Data for analysis:

=====

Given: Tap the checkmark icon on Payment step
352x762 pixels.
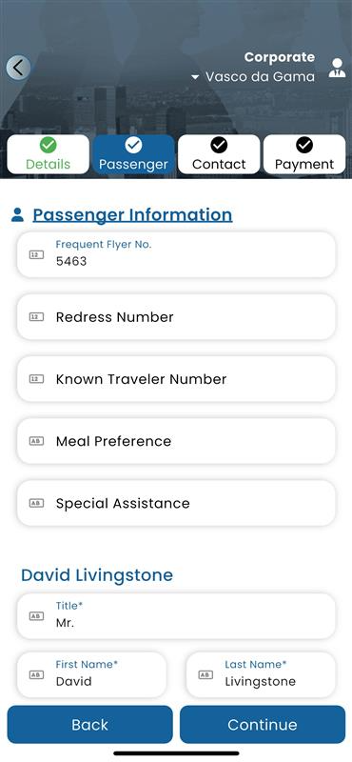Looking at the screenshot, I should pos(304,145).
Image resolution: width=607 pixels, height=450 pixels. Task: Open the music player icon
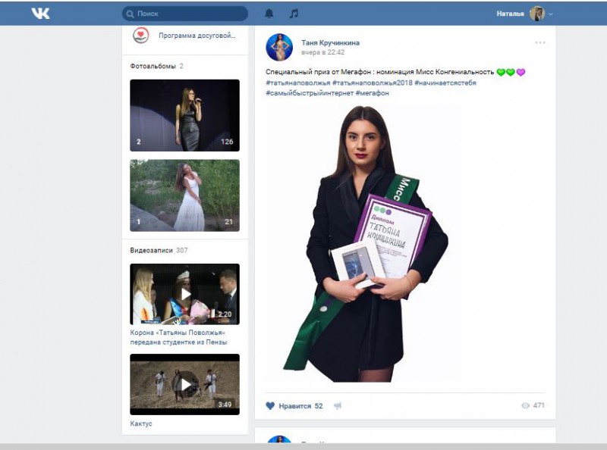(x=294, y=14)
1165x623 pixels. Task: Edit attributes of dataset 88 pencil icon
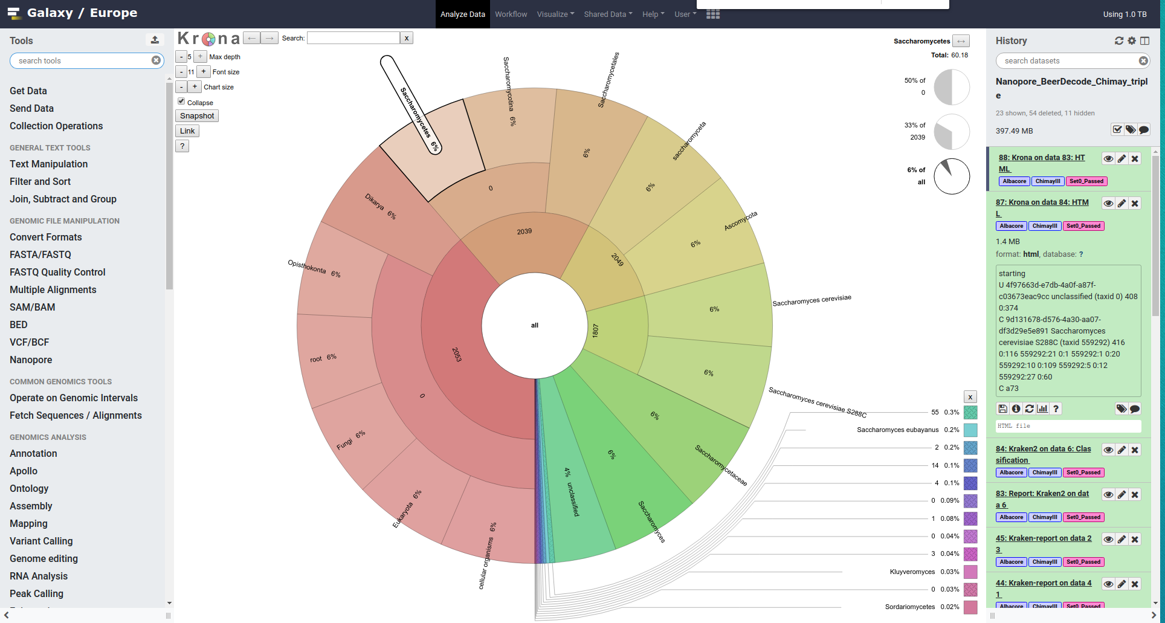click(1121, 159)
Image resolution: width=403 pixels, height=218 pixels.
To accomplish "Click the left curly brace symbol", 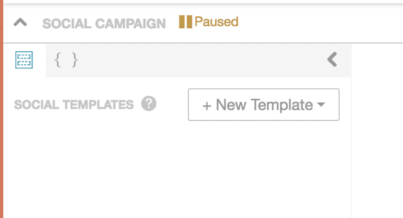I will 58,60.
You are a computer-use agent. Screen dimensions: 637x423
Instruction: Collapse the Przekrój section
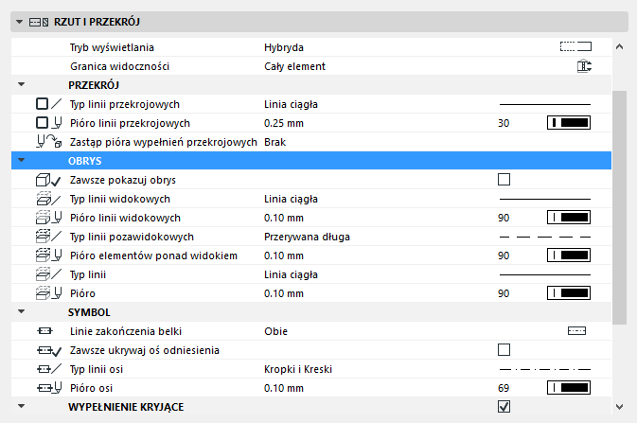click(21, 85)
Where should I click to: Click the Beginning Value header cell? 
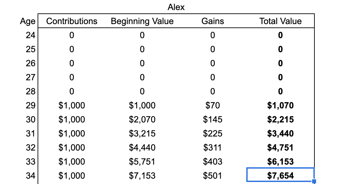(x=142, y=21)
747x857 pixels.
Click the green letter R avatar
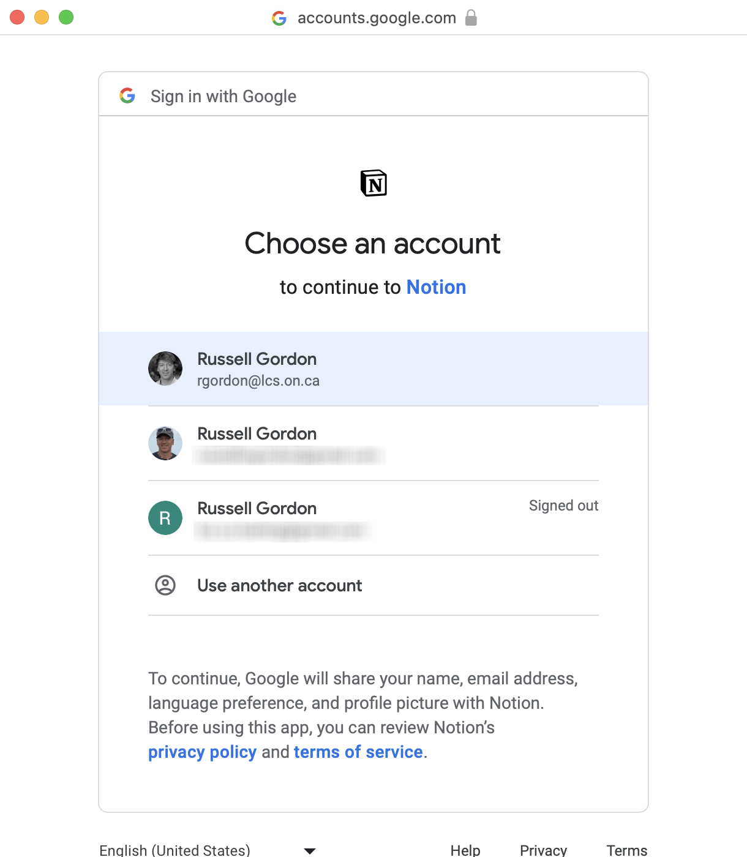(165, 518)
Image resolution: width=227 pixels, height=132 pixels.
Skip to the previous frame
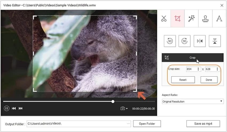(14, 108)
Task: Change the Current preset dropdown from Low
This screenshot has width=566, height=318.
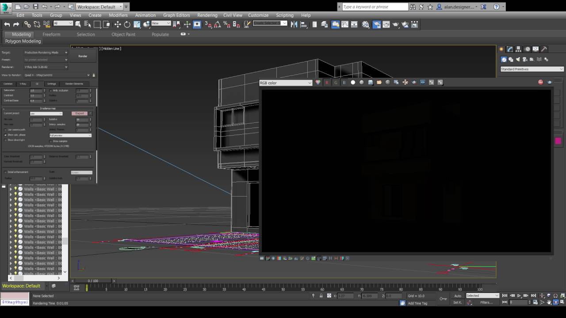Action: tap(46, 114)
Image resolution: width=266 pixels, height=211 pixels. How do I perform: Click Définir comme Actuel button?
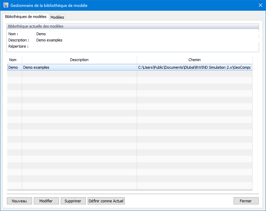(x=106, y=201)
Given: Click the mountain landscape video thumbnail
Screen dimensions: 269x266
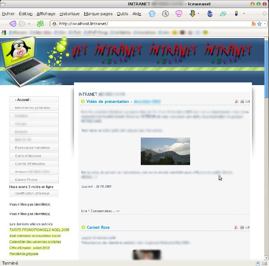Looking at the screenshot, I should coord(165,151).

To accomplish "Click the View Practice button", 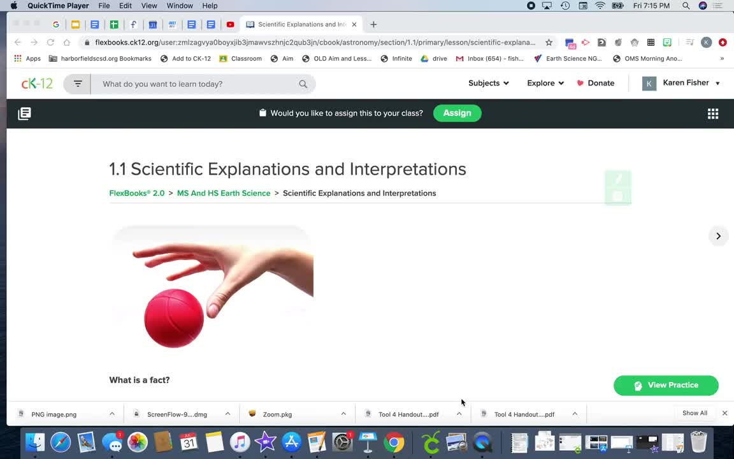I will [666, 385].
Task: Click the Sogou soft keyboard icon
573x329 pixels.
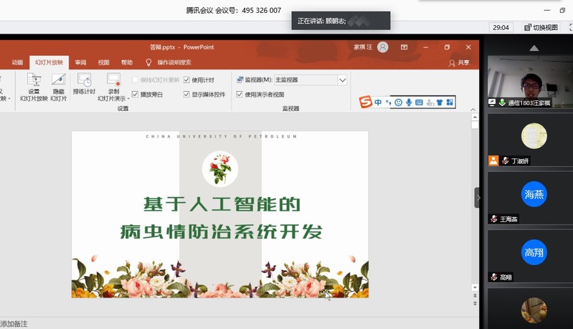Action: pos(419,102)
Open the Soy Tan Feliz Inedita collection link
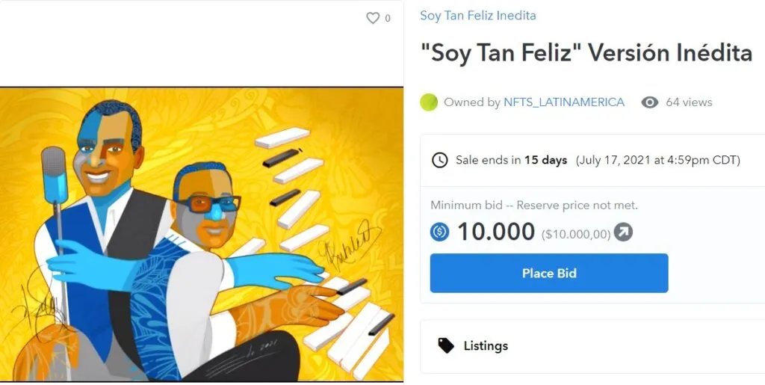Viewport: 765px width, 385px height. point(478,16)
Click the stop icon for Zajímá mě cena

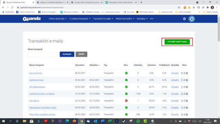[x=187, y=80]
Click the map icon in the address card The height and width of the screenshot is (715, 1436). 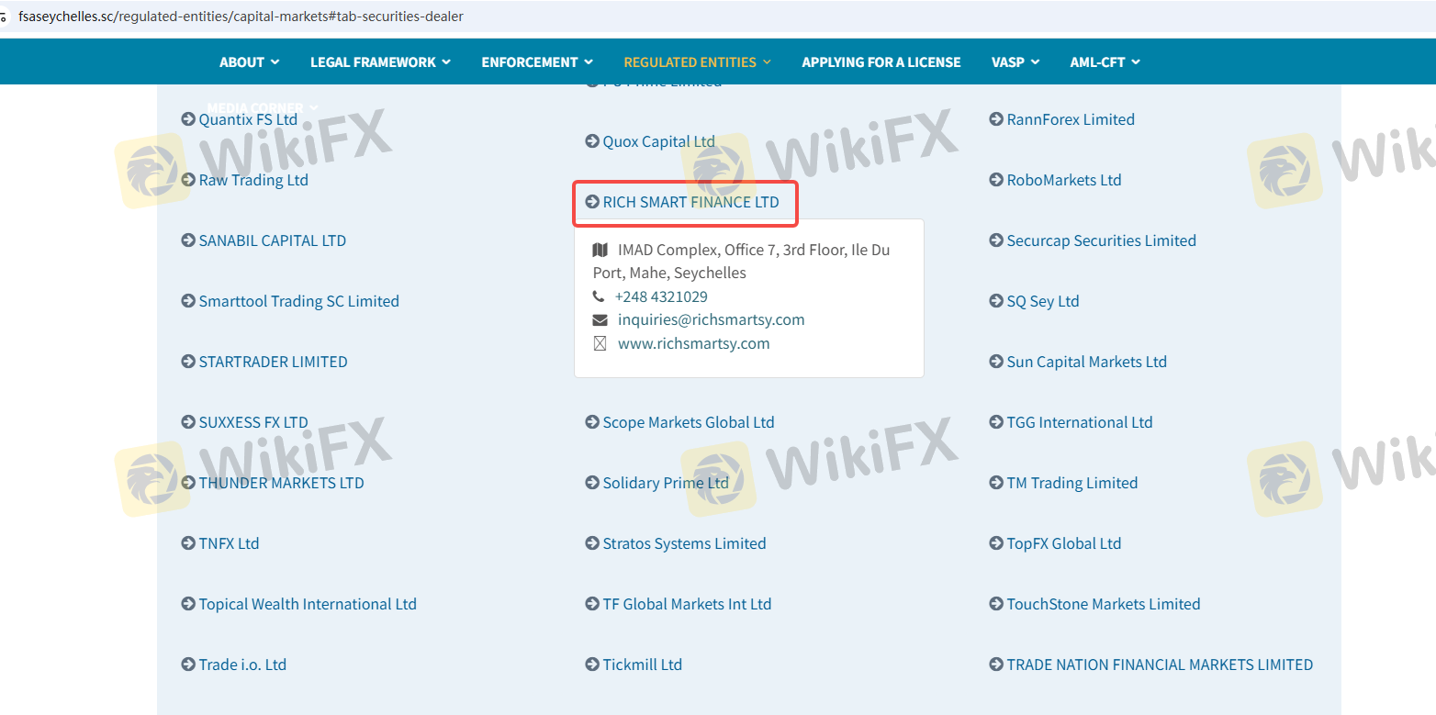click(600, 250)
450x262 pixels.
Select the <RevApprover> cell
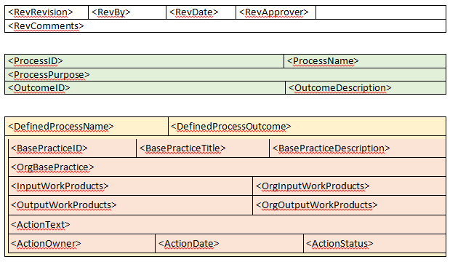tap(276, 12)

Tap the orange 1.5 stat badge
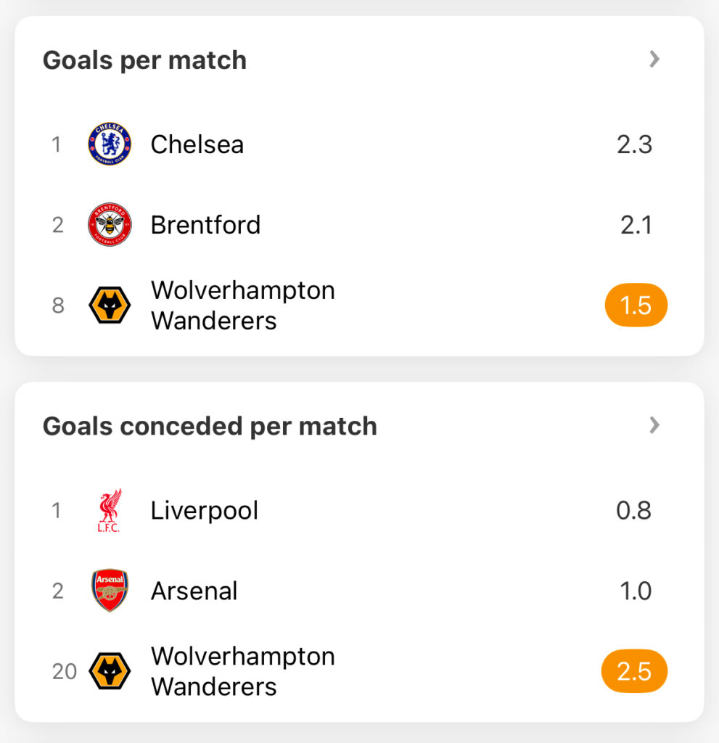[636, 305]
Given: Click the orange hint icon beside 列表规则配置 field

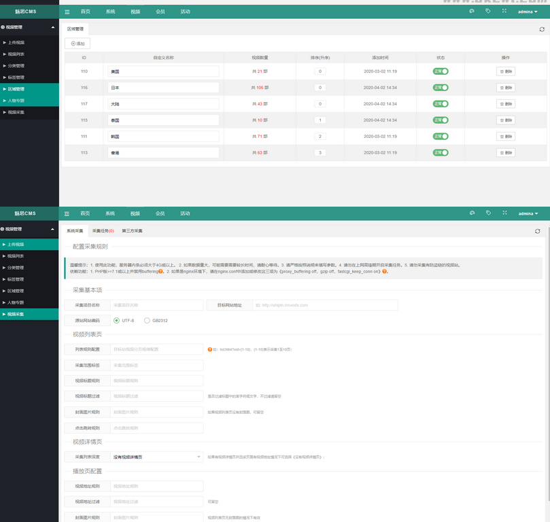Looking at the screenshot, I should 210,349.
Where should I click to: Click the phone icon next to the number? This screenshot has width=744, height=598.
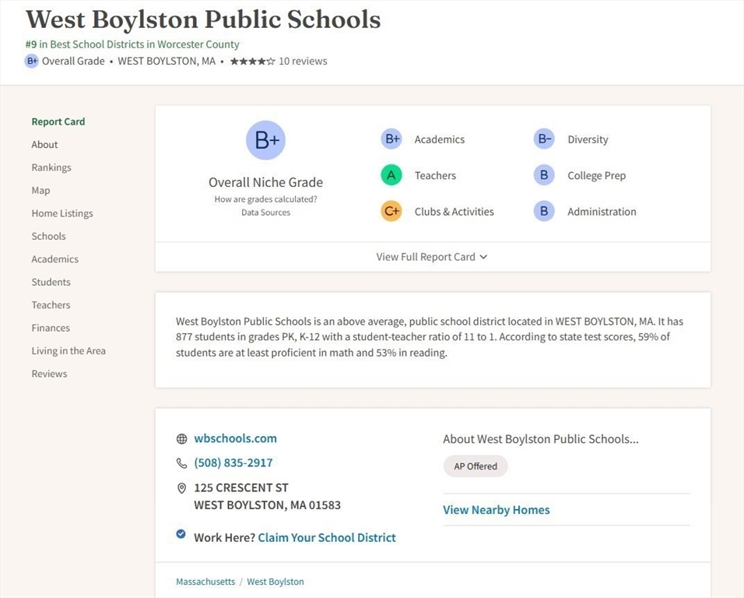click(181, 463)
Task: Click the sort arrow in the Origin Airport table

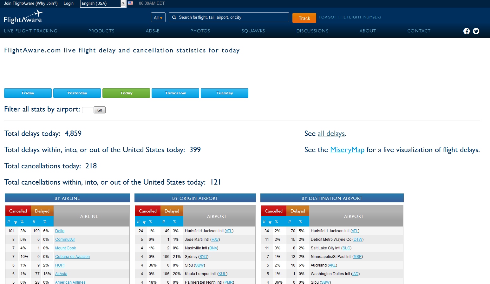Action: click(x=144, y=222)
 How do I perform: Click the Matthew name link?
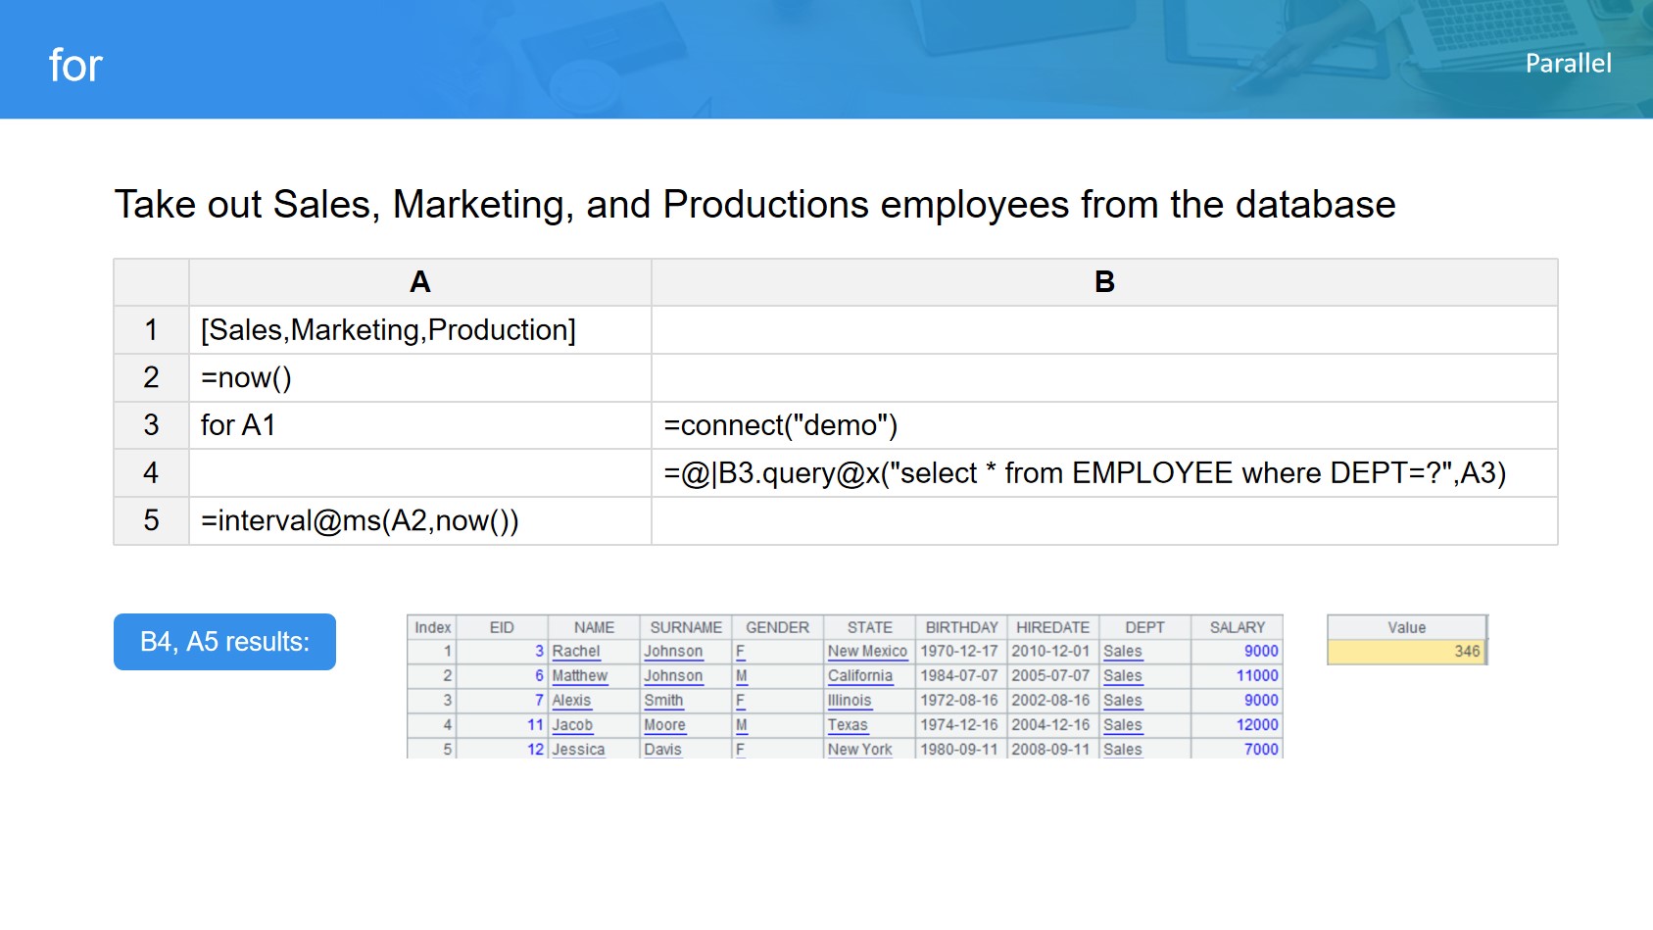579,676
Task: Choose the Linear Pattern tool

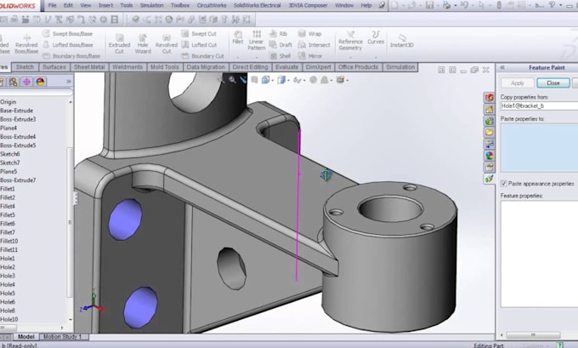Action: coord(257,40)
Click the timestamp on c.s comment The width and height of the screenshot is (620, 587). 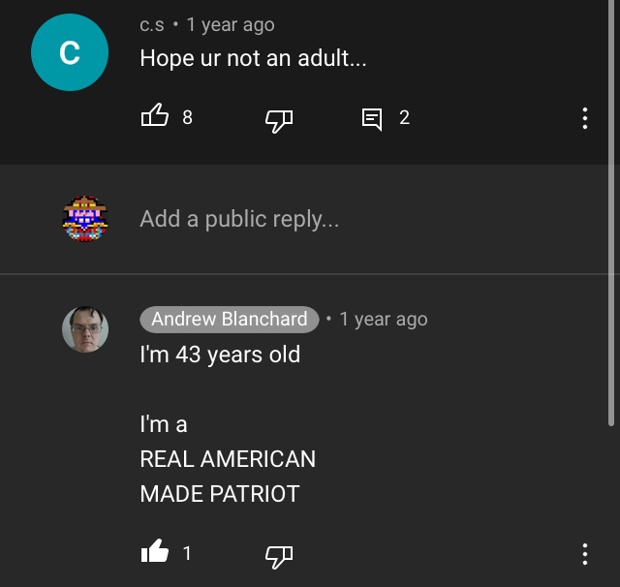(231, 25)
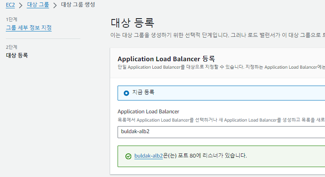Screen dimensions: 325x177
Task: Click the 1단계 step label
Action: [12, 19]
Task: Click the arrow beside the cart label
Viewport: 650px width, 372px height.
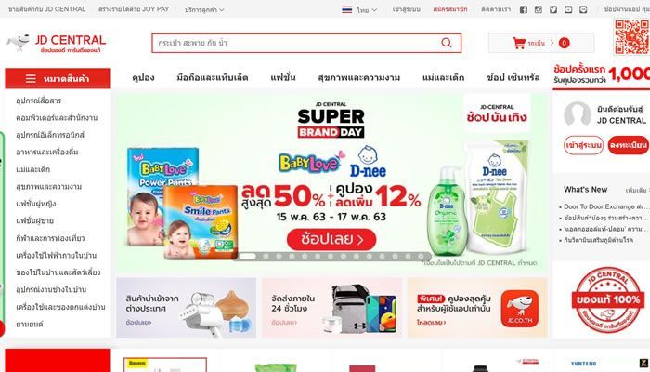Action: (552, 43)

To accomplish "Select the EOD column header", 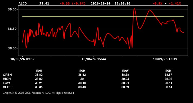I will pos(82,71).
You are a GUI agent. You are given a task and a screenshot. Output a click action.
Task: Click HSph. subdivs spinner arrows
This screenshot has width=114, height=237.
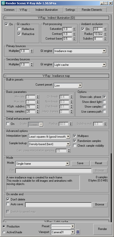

=====

Problem:
Pull out all lines containing the word "agent" from the entries above.

Result for this exercise:
You are a computer-use agent. Screen dimensions: 637x423
You are a GUI agent. You are given a task and a screenshot. Output a click action.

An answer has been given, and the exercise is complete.